September 17, 2014

Does Anyone Care About Alarming Dropout Rates Among Black Men?

The federal government should require all colleges to create early-alert systems that flag students with low test scores, missing assignments, or spotty attendance. That would be one way, according to a report released on Tuesday, to curb the alarming number of minority men who drop out of college. [SOURCE]

The report, "Advancing the Success of Boys and Men of Color in Education," is the result of brainstorming by diversity researchers at seven higher-education institutions. It is aimed at building on the momentum of My Brother's Keeper, the Obama administration's effort to improve education and career outcomes for young minority men.

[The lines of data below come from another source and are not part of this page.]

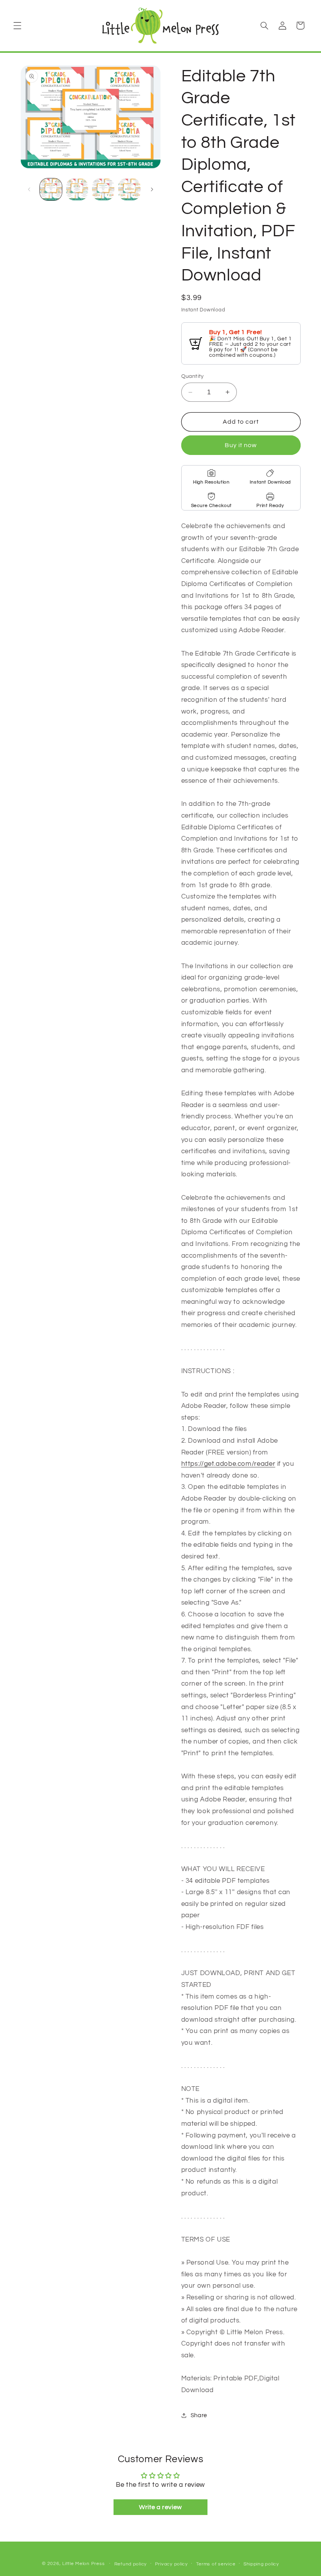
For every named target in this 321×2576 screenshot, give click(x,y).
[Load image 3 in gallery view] (103, 189)
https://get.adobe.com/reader (228, 1463)
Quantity (192, 376)
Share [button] (199, 2415)
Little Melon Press (83, 2564)
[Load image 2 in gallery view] (77, 189)
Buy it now (241, 445)
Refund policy (130, 2564)
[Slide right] (151, 189)
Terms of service (216, 2564)
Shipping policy (261, 2564)
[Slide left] (29, 189)
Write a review (160, 2507)
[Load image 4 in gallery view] (129, 189)
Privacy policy (171, 2564)
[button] (17, 25)
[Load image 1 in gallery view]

Black men lag behind their peers in other races when it comes to graduating from both two- and four-year colleges, according to federal statistics that track their completion through 2009 and 2012, respectively. Only a third of black male students graduated from four-year colleges within six years, compared with 45 percent of Hispanic men, 57 percent of white men, and 64 percent of Asian men.

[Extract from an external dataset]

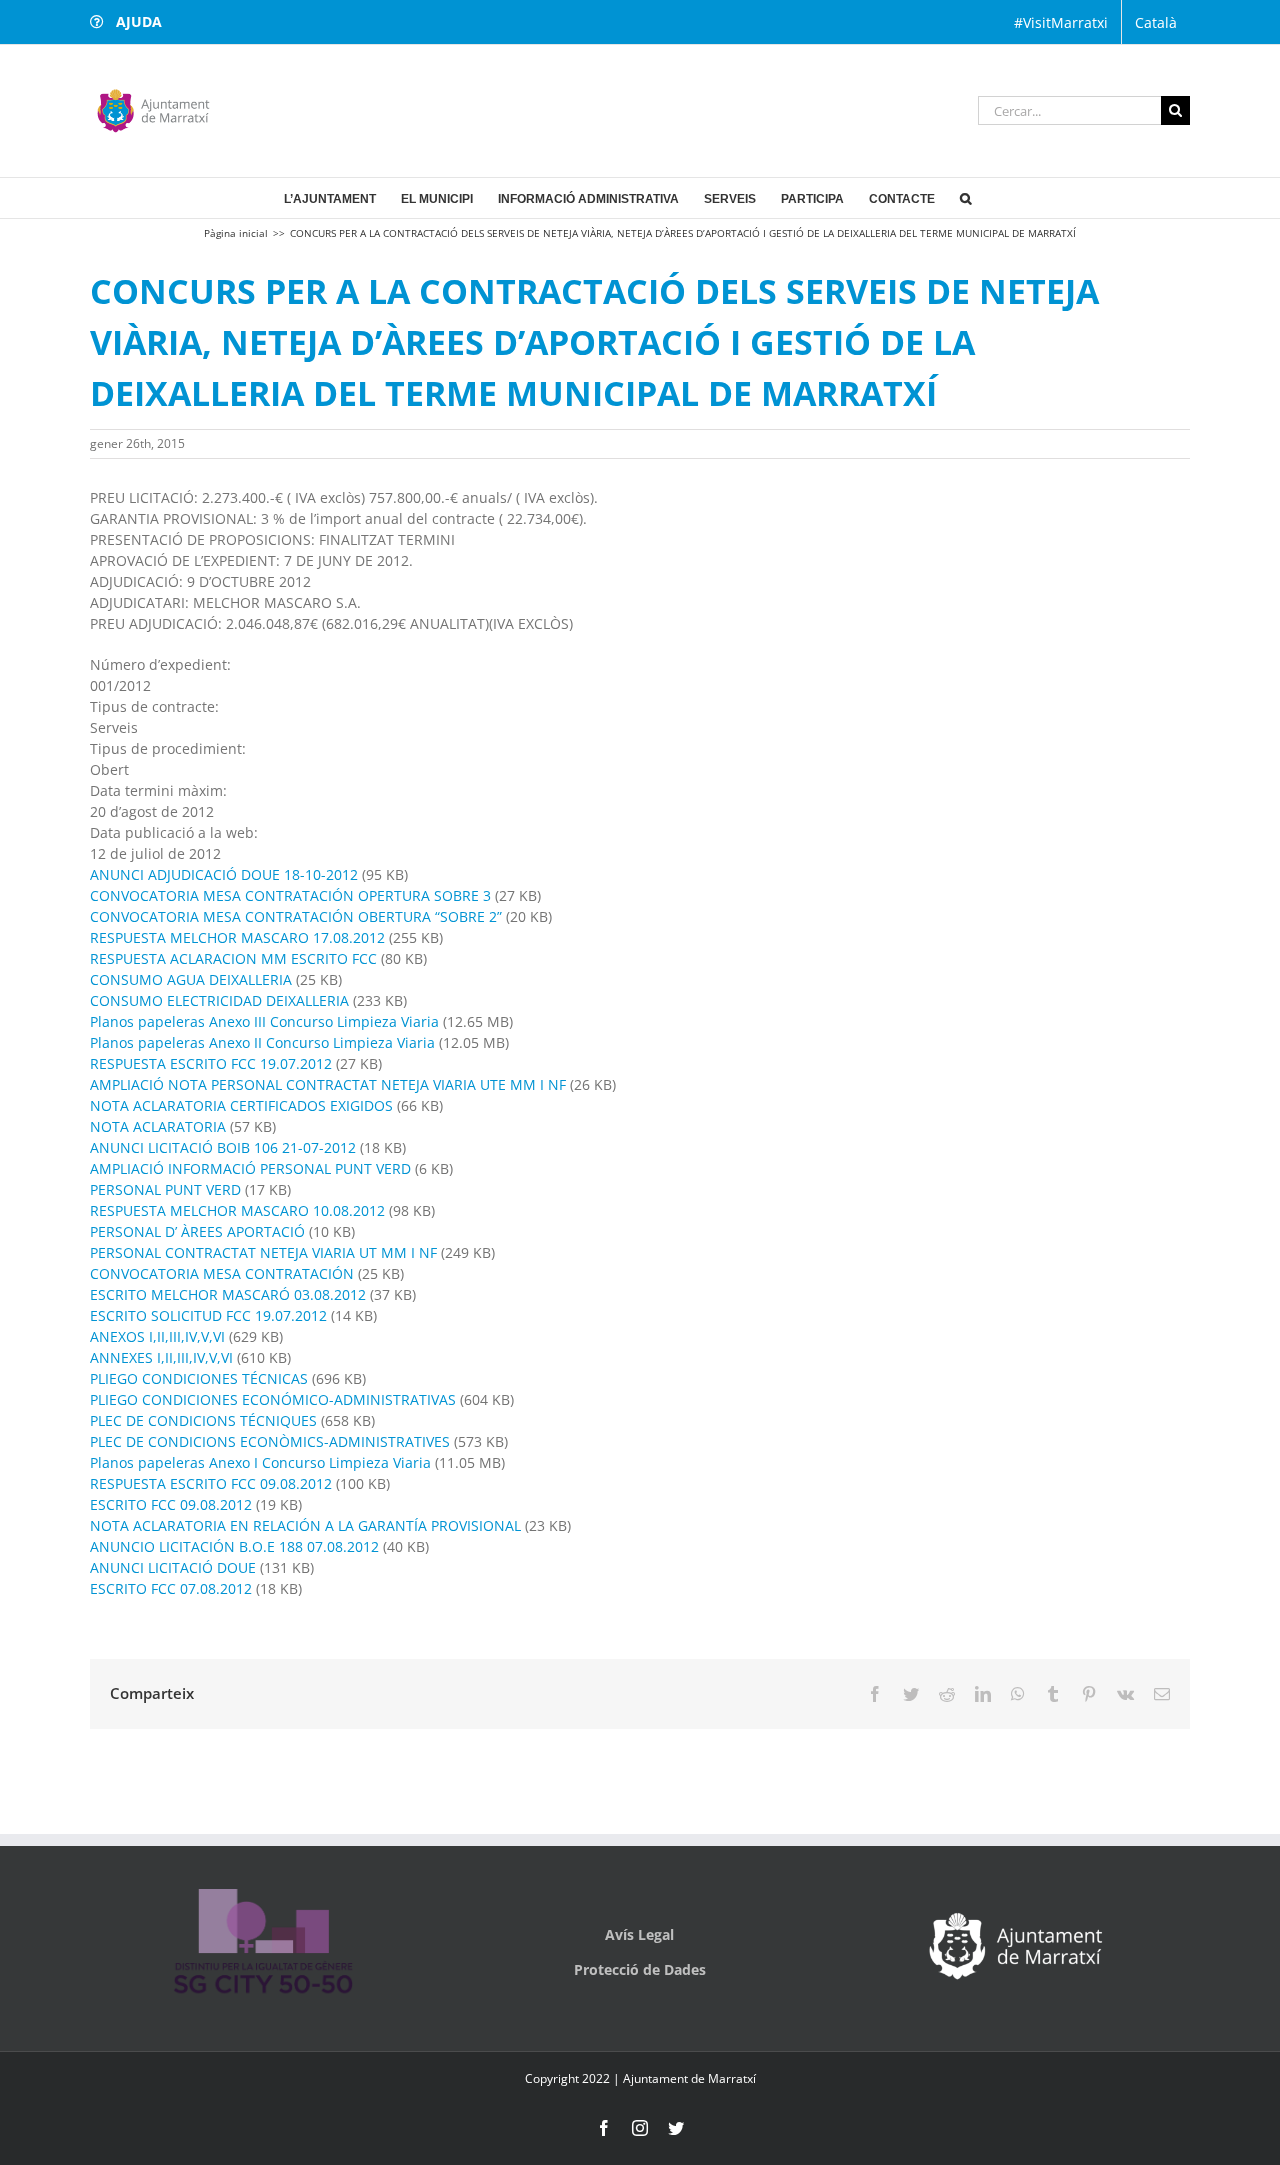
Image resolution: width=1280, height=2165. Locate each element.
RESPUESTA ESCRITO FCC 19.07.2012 (211, 1063)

For two-year colleges, the percentages who received a certificate or degree or who transferred to a four-year college over six years were 32 for black, 30 for Latino, 40 for white, and 43 for Asian men. But minority men aren't the only ones who would benefit from the changes the group is proposing.

The report makes 11 policy recommendations aimed at better preparing and tracking students as they progress from pre-school through 12th grade. In addition, it offers four that specifically relate to higher education.

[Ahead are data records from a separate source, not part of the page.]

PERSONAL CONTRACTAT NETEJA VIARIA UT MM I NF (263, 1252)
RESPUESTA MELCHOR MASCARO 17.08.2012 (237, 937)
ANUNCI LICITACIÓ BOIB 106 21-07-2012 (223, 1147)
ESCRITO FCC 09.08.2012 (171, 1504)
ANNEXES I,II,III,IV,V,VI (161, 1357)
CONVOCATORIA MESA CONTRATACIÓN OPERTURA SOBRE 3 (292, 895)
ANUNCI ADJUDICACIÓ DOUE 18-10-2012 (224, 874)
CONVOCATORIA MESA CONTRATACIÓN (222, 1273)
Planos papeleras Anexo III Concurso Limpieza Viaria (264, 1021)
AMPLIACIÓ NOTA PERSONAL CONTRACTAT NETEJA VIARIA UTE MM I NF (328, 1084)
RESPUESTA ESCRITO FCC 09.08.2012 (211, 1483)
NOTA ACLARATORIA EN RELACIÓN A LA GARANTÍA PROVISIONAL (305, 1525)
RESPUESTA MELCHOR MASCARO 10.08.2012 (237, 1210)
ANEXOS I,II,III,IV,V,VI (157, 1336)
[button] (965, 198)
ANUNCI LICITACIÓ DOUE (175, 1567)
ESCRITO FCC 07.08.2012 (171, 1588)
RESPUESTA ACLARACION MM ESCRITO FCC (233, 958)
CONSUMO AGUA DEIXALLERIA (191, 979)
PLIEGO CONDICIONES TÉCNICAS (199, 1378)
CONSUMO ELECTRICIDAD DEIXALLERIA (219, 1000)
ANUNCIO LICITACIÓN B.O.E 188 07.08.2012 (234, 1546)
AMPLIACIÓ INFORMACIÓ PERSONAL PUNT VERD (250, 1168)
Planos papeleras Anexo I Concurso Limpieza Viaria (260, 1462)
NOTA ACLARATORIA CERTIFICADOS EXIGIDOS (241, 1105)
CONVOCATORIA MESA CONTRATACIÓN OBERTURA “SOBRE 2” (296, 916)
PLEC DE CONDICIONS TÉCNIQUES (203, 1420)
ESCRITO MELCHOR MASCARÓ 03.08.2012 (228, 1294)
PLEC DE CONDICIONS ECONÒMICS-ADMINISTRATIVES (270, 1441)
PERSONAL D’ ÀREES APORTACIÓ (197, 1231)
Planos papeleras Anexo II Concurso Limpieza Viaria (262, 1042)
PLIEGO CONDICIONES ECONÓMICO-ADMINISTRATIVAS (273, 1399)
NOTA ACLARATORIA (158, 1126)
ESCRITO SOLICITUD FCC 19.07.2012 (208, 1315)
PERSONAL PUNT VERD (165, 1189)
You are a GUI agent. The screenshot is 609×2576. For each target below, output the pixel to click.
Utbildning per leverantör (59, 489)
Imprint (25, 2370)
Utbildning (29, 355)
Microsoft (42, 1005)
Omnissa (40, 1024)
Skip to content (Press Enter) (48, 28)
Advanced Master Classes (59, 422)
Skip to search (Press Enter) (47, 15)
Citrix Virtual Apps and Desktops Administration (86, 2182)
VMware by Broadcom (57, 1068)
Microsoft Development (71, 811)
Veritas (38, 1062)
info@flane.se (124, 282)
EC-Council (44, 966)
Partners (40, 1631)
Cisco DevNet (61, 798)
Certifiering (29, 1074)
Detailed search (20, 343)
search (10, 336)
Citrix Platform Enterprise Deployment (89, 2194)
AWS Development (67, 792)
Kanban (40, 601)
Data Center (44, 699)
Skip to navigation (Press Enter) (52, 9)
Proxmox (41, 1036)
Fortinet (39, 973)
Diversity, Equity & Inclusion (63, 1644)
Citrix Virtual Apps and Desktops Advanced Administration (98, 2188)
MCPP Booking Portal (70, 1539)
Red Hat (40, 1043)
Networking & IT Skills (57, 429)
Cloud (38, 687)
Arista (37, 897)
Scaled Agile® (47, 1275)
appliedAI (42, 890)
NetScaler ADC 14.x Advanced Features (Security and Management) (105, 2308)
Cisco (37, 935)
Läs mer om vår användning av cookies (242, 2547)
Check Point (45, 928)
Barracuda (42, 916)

Read the full Black Star Journal article.

1 comment:

Carolyn Moon said...

I think there are quite a few of us who are concerned about this issue. I'm also worried about black females and devising social policy and systemic improvements for them as well. There are those who get upset when you mention the sisters and their plight as if somehow it minimizes the critical state of black boys/men. My contention is that it doesn't have to be an either or proposition. We need to care about our young ones without the constraints of gender issues.

BTW: I just love Bro. Cris Carter's perspective on excessive 'corporal punishment' or switch/limb/ironing cord/etc. beatings of our children. It's so troubling to hear those who are still espousing or excusing this practice because they lived through it and that's the way it was done for centuries. Enough!!!

I've also featured this article on my 'Round Table Issues/Opinions' sidebar.